Intestinal roundworms, general characteristics:
Intestinal roundworm parasites are also known as intestinal nematodes, soil-transmitted helminths, soil-transmitted nematodes, and geohelminths. For the effects of these parasites on children (e.g., growth and mentalstunting, which occur even when symptoms such as abdominal pain are lacking), click here. For the number of people infected by these parasites, click here
Giant roundworms (Ascaris lumbricoides). So named because they are the largest intestinal roundworm parasite of humans, reaching up to 40 cm (15 inches!) in length. Parasite eggs mature in the soil and remain infective for years. Upon ingestion, the parasite eggs hatch in the small intestine into small larvae and invade into the bloodstream, where they eventually enter the lungs and then the airspace in the lungs. They return through swallowing into the small intestine, where each giant roundworm can live for 1-2 years. An adult female parasite can produce tremendous amounts of parasitic eggs, up to 240,000/day, which then re-enter the soil via stool, completing the life cycle. The time from initial infection to egg production is 2-3 months. Apart from effects on children’s development and health, other symptoms include coughing and burning sensation during lung phase, mild diarrhea, abdominal pain, and, occasionally, blockage of the intestine or of the biliary tract. These complications can sometimes be quite serious, requiring surgery. The picture shown here is of a similar Ascaris species that lives in pigs and that is use for research, Ascaris suum.
Hookworms (Necator americanus, Ancylostoma duodenale, and less common species such as Ancylostoma ceylanicum). These parasites live in the small intestine, wherein they bury their heads through the intestine into the bloodstream and ingest blood. The amount of blood they ingest can lead to anemia and hence are considered the worst of the intestinal roundworms. Adult hookworms are 1 cm (~0.5 inch) long. The larvae (baby worms) live in the soil waiting to come in contact with human skin. They penetrate the skin, migrate through the blood system and enter the lungs. From there, the larvae penetrate into the airway and induce a coughing reflex, which results in their being swallowed into the small intestine. In the small intestine the hookworms mature in adults. A female hookworm can produce tens of thousands of eggs per day, which exit the body via the stool. Once in the soil, the eggs hatch and develop into infectious larvae. Ancylostoma hookworms can alter enter the intestine via direct ingestion of larvae. Overt symptoms include itching at the site of penetration, abdominal pain, diarrhea, weakness, and shortness of breath. Adult hookworms can live in the human intestine from 1 to 10 years. The time from skin penetration to production of eggs is ~6-8 weeks or longer. Putting shoes on children does not seem to protect them from hookworm infections, perhaps because more than a child’s feet can come in contact with contaminated soil (reference 1). The picture shown here is of the hookworm species Ancylostoma ceylanicum, which can infect humans and is one of the main parasites we work with at Wormfree World Institute.
Whipworms (Trichuris trichiura). Adult parasites reside in the large intestine (colon, cecum) with their anterior heads buried into the intestinal lining, each adult releasing thousands of eggs per day. Infection begins by ingestion of whipworm eggs, which hatch as larvae in the small intestine that then mature and migrate into the large intestine. The complete life cycle (ingestion of eggs to maturation into adults that produce eggs in the colon and release them in stool) is ~3 months. Adult whipworms are 3-5 cm long (~1-2 inches) and can live for years in the human body. Overt symptoms can include abdominal pain, anorexia, and bloody diarrhea. A severe complication associated with heavy whipworm infections is rectal prolapse, in which the walls of the rectum protrude out the anus. Whipworm infections are particularly difficult to treat. The picture shown here is Trichuris muris, mouse whipworm, a close relative of human whipworm and a parasite researched at Wormfree World Institute.
Threadworms (Stongyloides stercoralis). A different and important intestinal roundworm parasite that is able to autoinfect and is potentially deadly to humans. This parasite is not currently the target of Mass Drug Administration.
Hotez, Ann. N.Y. Acad. Sci., 2008, 1136:38-44.Humphries et al., Am. J. Trop. Med. Hyg., 2011, 84:792-800.

= = = = =

> _Parts of the exercise_:
• 1. Summarize the text on intestinal roundworms in two sentences.
• 2. According to the text on intestinal roundworms, what length can giant roundworms reach?
The items that come next are separate material and are unrelated to the text on intestinal roundworms.

> _Dataset excerpts_:
= = = = =

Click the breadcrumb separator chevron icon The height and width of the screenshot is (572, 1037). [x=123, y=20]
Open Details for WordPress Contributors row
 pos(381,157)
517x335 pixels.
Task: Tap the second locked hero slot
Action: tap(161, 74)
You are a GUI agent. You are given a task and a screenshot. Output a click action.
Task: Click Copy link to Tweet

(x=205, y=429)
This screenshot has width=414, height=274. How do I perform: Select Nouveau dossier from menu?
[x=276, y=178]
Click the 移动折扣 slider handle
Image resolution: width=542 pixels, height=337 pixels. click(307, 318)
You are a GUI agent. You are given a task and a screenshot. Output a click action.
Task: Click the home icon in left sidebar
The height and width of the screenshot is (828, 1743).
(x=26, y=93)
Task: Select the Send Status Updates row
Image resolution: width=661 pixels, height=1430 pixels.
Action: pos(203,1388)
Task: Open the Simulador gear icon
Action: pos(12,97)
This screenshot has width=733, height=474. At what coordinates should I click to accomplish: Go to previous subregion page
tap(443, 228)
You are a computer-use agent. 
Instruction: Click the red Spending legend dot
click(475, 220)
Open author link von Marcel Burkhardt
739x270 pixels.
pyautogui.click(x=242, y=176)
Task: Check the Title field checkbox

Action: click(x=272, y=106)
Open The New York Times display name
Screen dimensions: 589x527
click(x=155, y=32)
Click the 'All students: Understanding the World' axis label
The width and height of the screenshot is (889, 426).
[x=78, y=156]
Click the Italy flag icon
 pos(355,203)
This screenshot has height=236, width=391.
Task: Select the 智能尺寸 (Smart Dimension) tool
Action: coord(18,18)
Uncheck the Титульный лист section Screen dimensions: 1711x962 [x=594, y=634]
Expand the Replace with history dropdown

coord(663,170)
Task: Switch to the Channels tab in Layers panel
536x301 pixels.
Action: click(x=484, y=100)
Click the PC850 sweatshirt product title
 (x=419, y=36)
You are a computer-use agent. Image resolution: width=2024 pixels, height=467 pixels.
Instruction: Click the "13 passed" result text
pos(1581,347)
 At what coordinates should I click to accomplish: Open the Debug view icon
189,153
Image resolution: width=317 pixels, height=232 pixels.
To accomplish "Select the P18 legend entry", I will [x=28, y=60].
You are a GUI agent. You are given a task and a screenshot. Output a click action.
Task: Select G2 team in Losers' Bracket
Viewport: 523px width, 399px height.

= = = = =

> _Solutions to the problems_:
• 1. The text describes intestinal roundworm parasites of humans, also known as intestinal nematodes or soil-transmitted helminths, covering giant roundworms, hookworms, whipworms, and threadworms. For the first three it gives details such as life cycle, adult size, lifespan, and symptoms, noting for example that hookworms are considered the worst because the blood they ingest can lead to anemia.

• 2. Up to 40 cm (15 inches).